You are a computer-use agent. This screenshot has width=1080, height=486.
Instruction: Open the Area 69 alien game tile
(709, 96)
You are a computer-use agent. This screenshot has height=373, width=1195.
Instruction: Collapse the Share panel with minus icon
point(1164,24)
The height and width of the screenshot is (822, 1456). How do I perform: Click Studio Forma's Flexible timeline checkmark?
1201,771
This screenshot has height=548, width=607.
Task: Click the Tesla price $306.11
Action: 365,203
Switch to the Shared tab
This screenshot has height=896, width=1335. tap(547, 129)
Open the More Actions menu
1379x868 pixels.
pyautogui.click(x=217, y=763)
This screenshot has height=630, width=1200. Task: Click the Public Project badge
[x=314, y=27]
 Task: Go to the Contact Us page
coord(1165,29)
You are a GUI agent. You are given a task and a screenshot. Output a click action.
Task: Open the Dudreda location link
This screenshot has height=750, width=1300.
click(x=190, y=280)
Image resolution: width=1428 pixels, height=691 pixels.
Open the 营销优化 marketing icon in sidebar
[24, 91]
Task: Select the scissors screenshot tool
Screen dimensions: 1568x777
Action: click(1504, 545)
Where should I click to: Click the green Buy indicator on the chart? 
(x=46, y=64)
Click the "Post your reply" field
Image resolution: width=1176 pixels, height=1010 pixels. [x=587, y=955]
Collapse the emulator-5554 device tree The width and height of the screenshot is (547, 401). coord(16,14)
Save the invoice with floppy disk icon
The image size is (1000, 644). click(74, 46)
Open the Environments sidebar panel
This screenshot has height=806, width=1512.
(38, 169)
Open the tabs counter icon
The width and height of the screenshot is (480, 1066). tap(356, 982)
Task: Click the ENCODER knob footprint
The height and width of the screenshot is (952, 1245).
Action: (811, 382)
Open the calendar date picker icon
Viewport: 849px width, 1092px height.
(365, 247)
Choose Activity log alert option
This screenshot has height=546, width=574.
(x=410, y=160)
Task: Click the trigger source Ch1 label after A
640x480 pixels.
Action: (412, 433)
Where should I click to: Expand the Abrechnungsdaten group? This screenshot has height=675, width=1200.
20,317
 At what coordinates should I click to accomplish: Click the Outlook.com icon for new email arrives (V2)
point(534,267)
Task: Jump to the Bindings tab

····················

- Challenge: Rewrite the entries from the beginning through the line containing "point(1164,24)", inclusive, replacing "minus icon" with "collapse button" and leaving everything else unchanged.

- Exercise answer:
You are a computer-use agent. This screenshot has width=1080, height=486.
Instruction: Open the Area 69 alien game tile
(709, 96)
You are a computer-use agent. This screenshot has height=373, width=1195.
Instruction: Collapse the Share panel with collapse button
point(1164,24)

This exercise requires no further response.